Wat is de konklusie?

Ik wil naar het begin terugkeren, en tot een afronding komen. Verschillende vragen op hermeneutisch terrein zijn de revue gepasseerd. Ik heb vooral willen laten zien dat de grondovertuiging van het boek van Greijdanus niet in strijd hoeft te komen met een exegetisch beroep op buitenbijbelse gegevens. Het adagium 'Sacra Scriptura sui ipsius interpres' heeft zijn goed recht, maar we moeten wel de grenzen en het toepassingsbereik ervan kennen. Verder heb ik willen aantonen dat een nieuw handboek voor de gereformeerde hermeneutiek zeker gewenst en misschien wel noodzakelijk is. Er is tussen de twee wereldoorlogen ontzettend veel gepresteerd op exegetisch gebied in de gereformeerde kerken. Maar we kunnen ons daar anno 1979 bij lange na niet meer mee redden. En er komt op het gebied van de bijbelverklaring erg veel op ons af, niet alleen van de kant van de moderne theologie maar ook van de kant van allerlei sekten en bijbelgetrouwe stromingen. Het zou mooi zijn als we de uitdaging die daarin ligt, gezamenlijk zouden aangrijpen. Opdat we als gemeenteleden en predikanten elkaar blijven verstaan als het om de bijbeluitleg gaat. En bovendien: opdat we samen de rijkdom van de bijbel zelf blijven verstaan, tot onze troost en tot ons eeuwig heil.
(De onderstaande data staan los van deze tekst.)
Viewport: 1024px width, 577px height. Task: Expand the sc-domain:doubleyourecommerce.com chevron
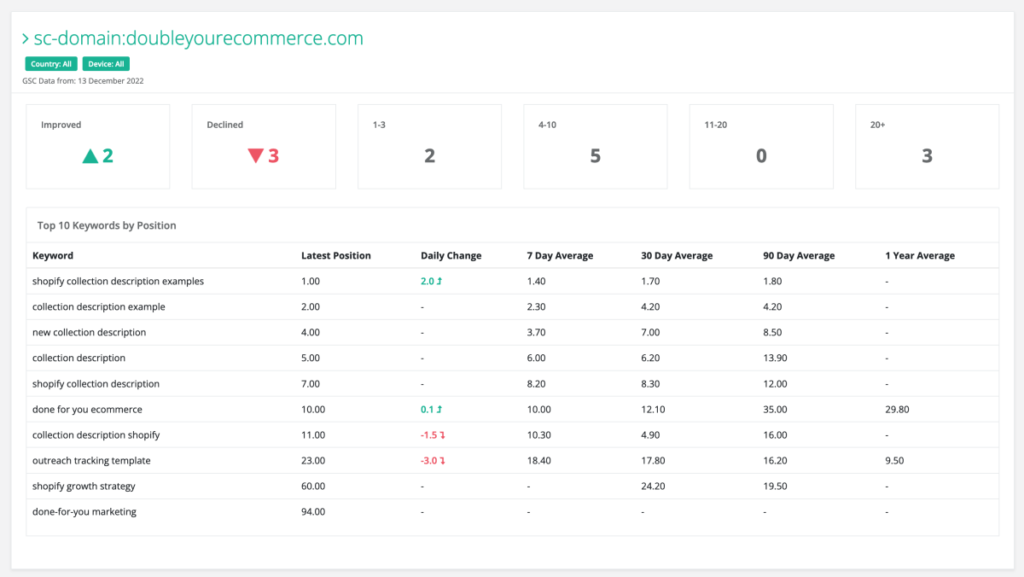pos(25,39)
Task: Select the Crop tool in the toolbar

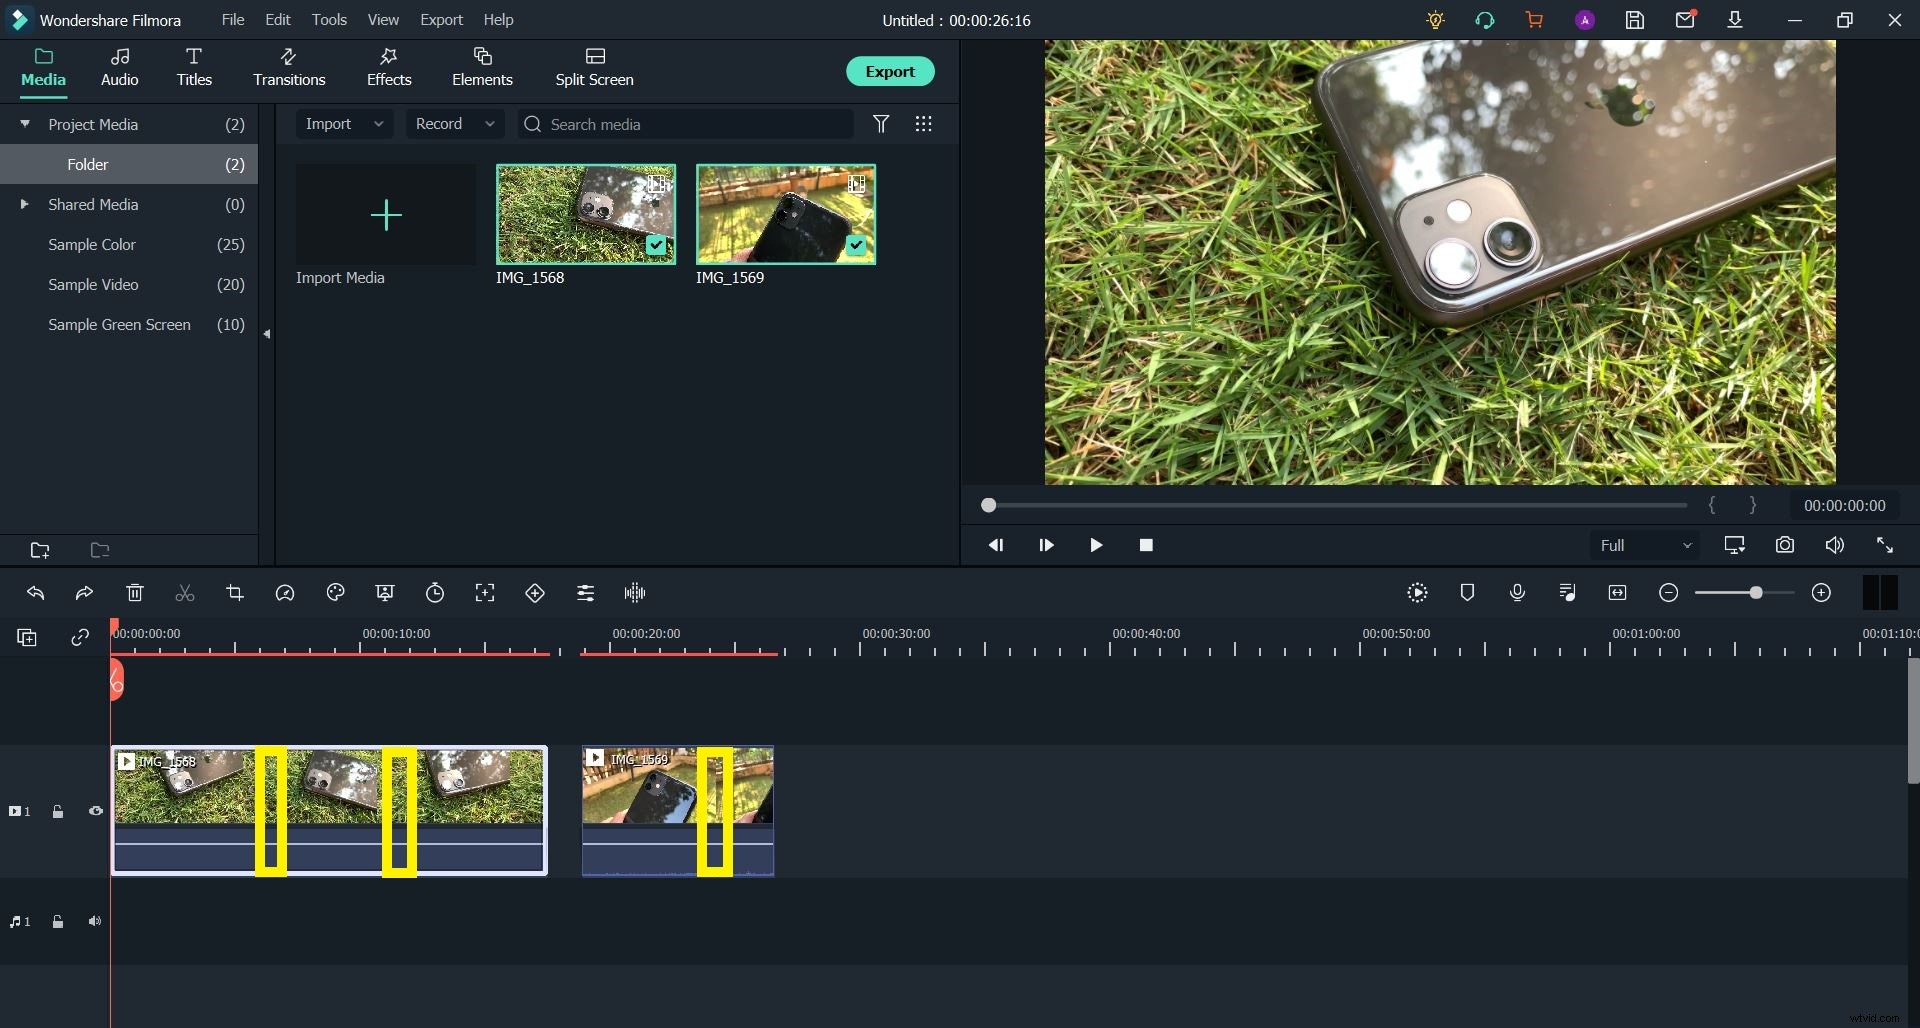Action: point(235,592)
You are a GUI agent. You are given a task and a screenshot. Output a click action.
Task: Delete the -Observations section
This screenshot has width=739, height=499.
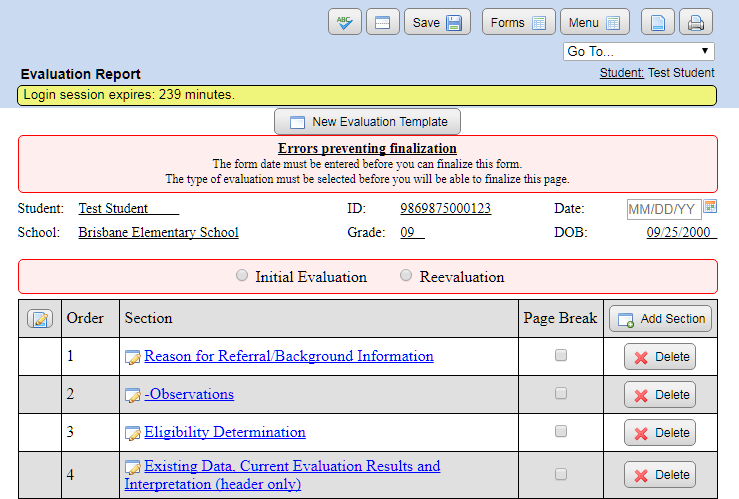(x=659, y=395)
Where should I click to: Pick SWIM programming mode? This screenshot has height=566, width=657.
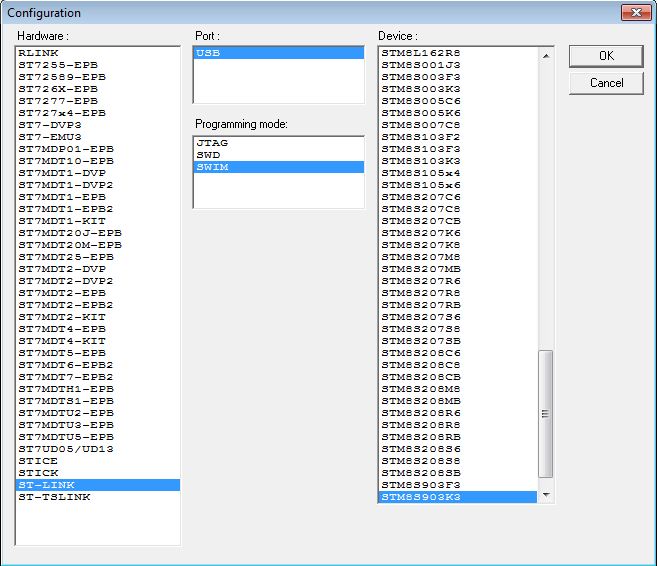[212, 167]
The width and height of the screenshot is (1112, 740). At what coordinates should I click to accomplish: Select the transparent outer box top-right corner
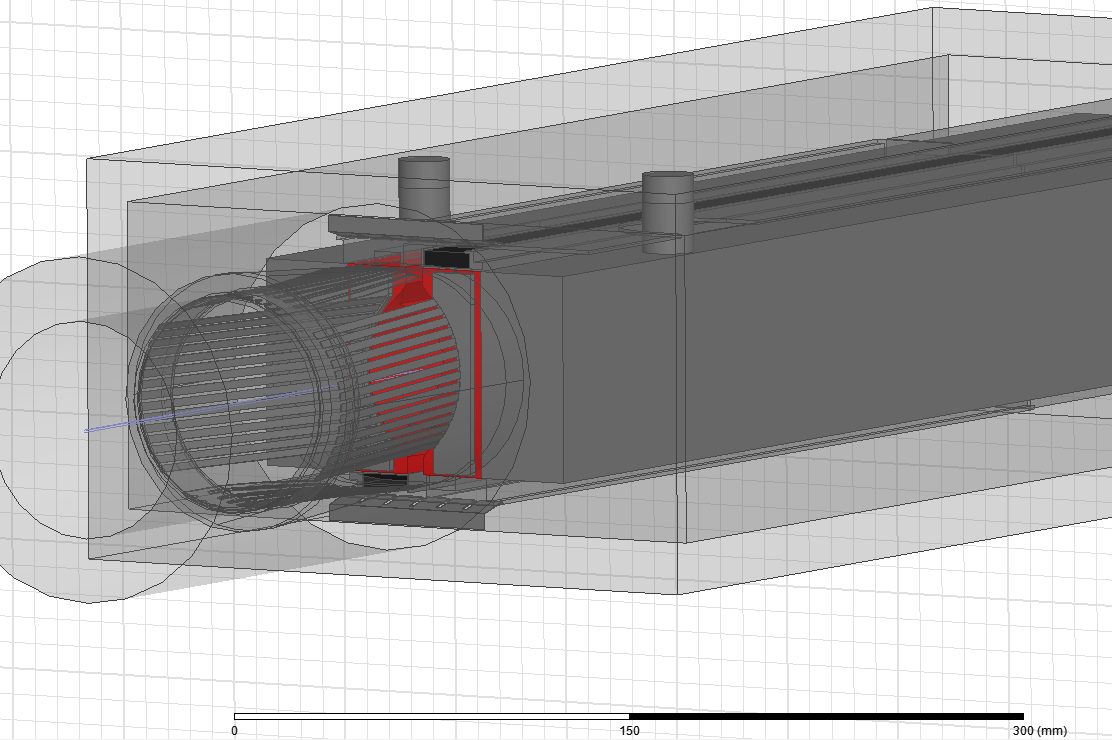(x=933, y=10)
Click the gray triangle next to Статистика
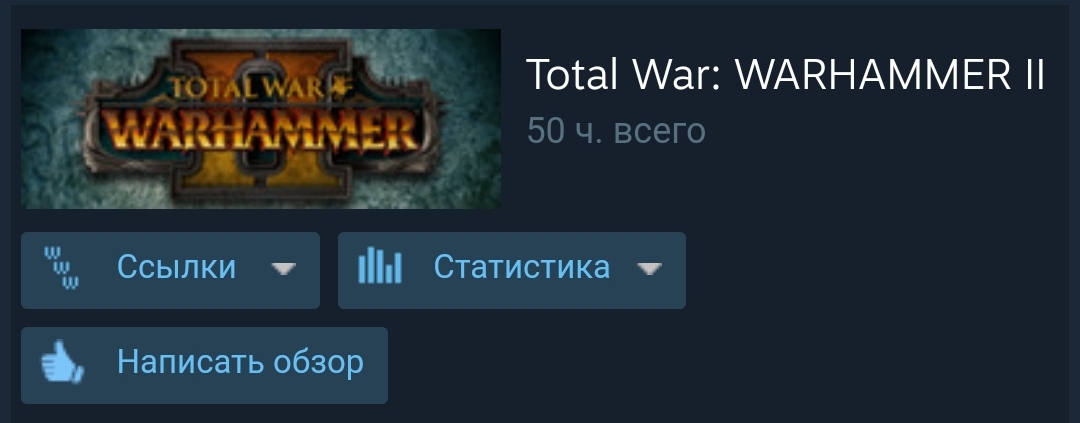 (650, 268)
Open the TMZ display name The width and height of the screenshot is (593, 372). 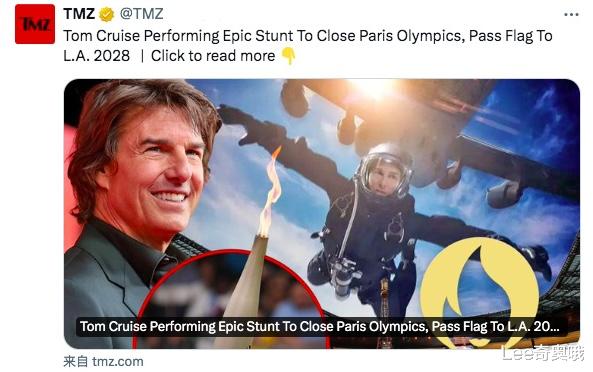[79, 14]
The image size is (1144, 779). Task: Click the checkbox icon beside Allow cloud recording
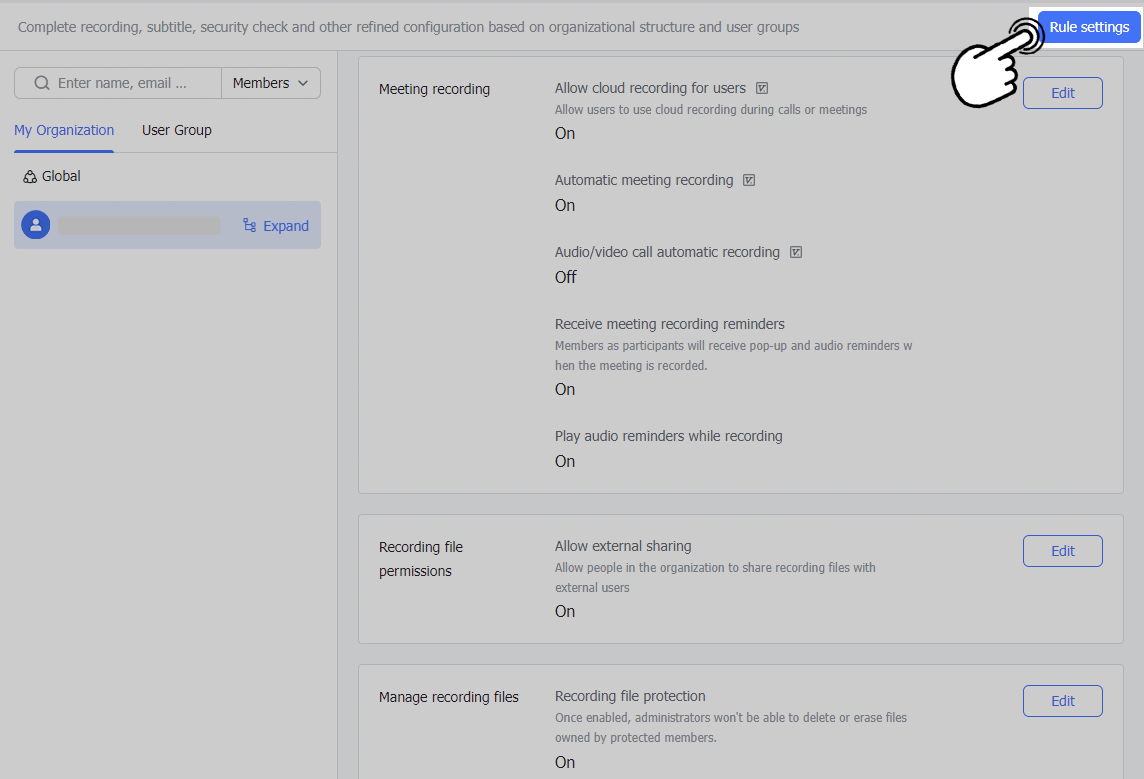coord(762,88)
1 Als in de evangelieën het O.T. aangehaald wordt, lezen we daar gewoonlijk de term 'Schrift(woord)', bijvoorbeeld in de zin dat de Schrift vervuld wordt. Er wordt ook wel gesproken over een woord dat vervuld wordt, zoals in Johannes 15:25. Maar daar gaat het dan ook om een Schriftgedeelte dat naar oorsprong en karakter een gespróken woord was, in dit geval een psalmwoord van koning David. Als we het spraakgebruik van het N.T. nagaan, dan blijkt zonneklaar dat de woorden 'schrift' (graphè) en 'woord' (logos) bepaald niet promiscue gebruikt worden. Bij de uitdrukking 'woord Gods' staat altijd meer of minder op de achtergrond dat dat woord eerst is gesproken, voordat de inhoud ervan werd geboekstaafd; het is nooit een duidelijk samenvattende term voor het te boek gestelde 'woord van God'.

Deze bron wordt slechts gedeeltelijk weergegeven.